A man reads newspapers fronting U.S. President Donald Trump and North Korean leader Kim Jong Un at a newspaper stall Thursday, Feb. 28, 2019, in Hanoi. Trump and Kim cut short their second summit Thursday without reaching an agreement, a stunning collapse of talks that caused both leaders to leave their Vietnam meeting early and cancel a planned signing ceremony. (AP Photo/Minh Hoang)
A man reads newspapers fronting U.S. President Donald Trump and North Korean leader Kim Jong Un at a newspaper stall Thursday, Feb. 28, 2019, in Hanoi. Trump and Kim cut short their second summit Thursday without reaching an agreement, a stunning collapse of talks that caused both leaders to leave their Vietnam meeting early and cancel a planned signing ceremony. (AP Photo/Minh Hoang) AP

I currently subscribe to three newspapers. Two come to me via the Internet, but only because they are not delivered in McClellanville. Those would be The Sun News and The New York Times.

In addition, I have had an off-and-on relationship with Charleston’s Post & Courier. I’ve quit it twice, deciding I didn’t spend enough time with it to pay the monthly fee. After a couple of weeks without touching, feeling, folding a live morning newspaper, I renewed my subscription. Twice.

I don’t, unfortunately, have a newspaper in this town where I live and I miss knowing what’s going on. There isn’t much, I confess, but how do I find out what those sirens were about last night? Trying to separate rumor from fact can be a fool’s errand.

I read the other day that a growing number of people around the country are also missing out on reliable close-to-home news.

University of North Carolina researchers found that some 1,400 cities and towns had lost their newspaper in the past 15 years, most of them small papers in rural communities. Dwindling advertising and declining circulation have left thousands of people with virtually no news about their town.

The Pew Research Center points out that newspaper circulation has dropped every year for the past three decades while advertising revenue across the industry has plummeted since 2006.

It’s not just small papers. Social media, which steals readers as well as advertisers, has had an impact on several big-city newspapers.

The Cincinnati Post closed in 2007 after watching its circulation drop from 182,000 in 1977 to 42,000 in 2003.

The Honolulu Advertiser closed in 2010 and the Tampa Tribune, after 120 years, published its last edition in 2016.

The Rocky Mountain News in Denver shut down in 2009, just two months before its 150th anniversary.

Readers in each of these urban areas still have a newspaper, of course. Denver has the Post, Cincinnati the Enquirer, Honolulu the Star-Advertiser, Tampa the Tampa Times.

But newspapers in small towns are, literally, the only game in town. When one closes, it leaves its community in the dark.

One such town, highlighted in a recent Associated Press story, was Waynesville, Mo., where the Daily Guide published its final edition last September. Daily Guide readers have not gotten over their loss.

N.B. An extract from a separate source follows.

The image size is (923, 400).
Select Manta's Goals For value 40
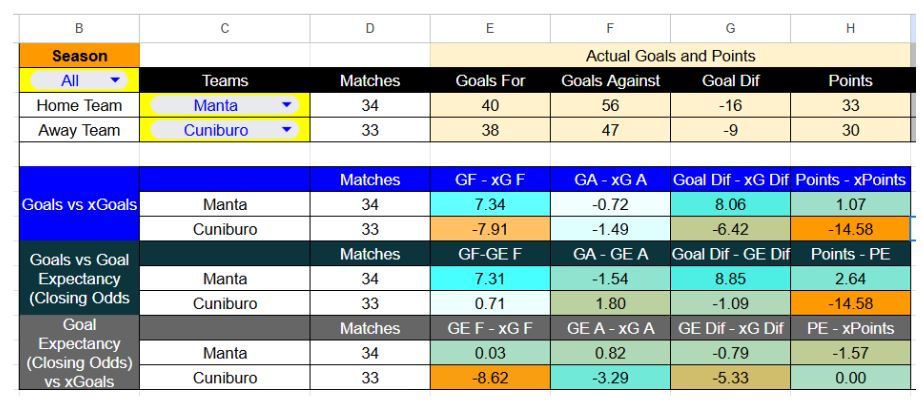point(490,105)
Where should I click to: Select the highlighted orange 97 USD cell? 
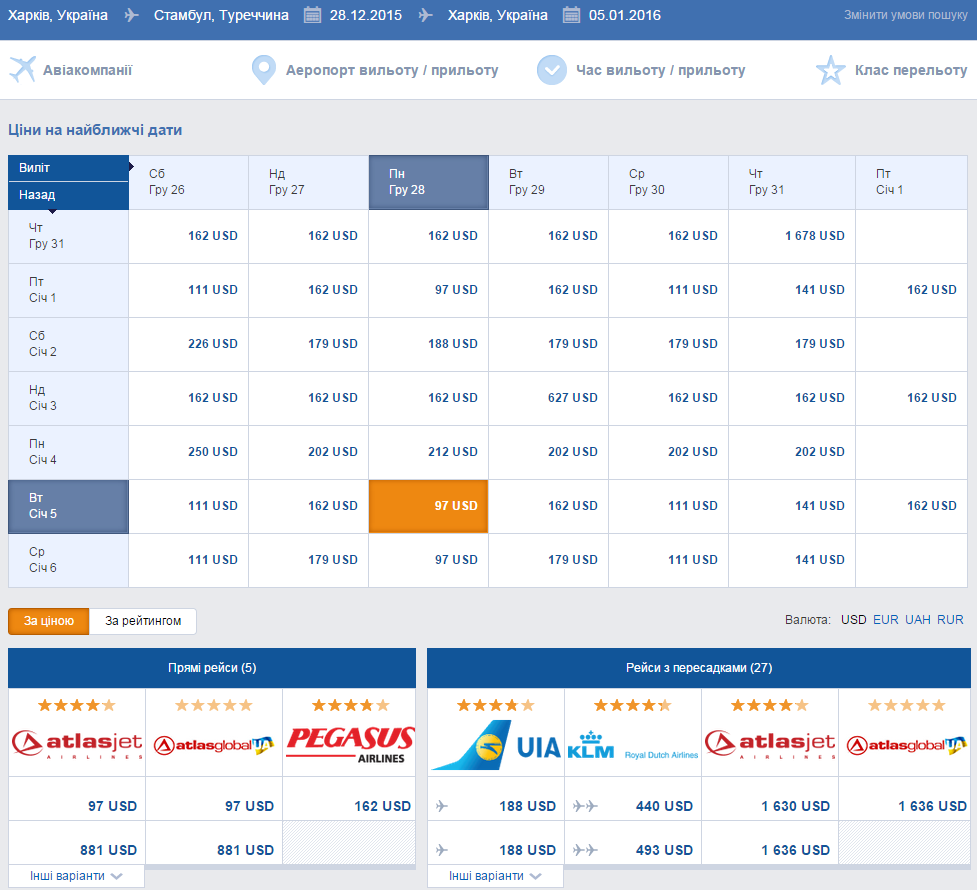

Said Waynesville retiree Bill Slabaugh: “I miss the newspaper, the chance to sit down over a cup of coffee and a bagel or a doughnut . . . and find out what’s going on in the community.” He says he talks to friends but “candidly, for the most part, I’m ignorant.”

Keith Pritchard, a 63-year-old banker and lifelong resident, could offer only a lament. “Losing a newspaper,” he said, “is like losing the heartbeat of a town.”

Amen, Keith.

Contact Bob Bestler at bestler6@tds.net.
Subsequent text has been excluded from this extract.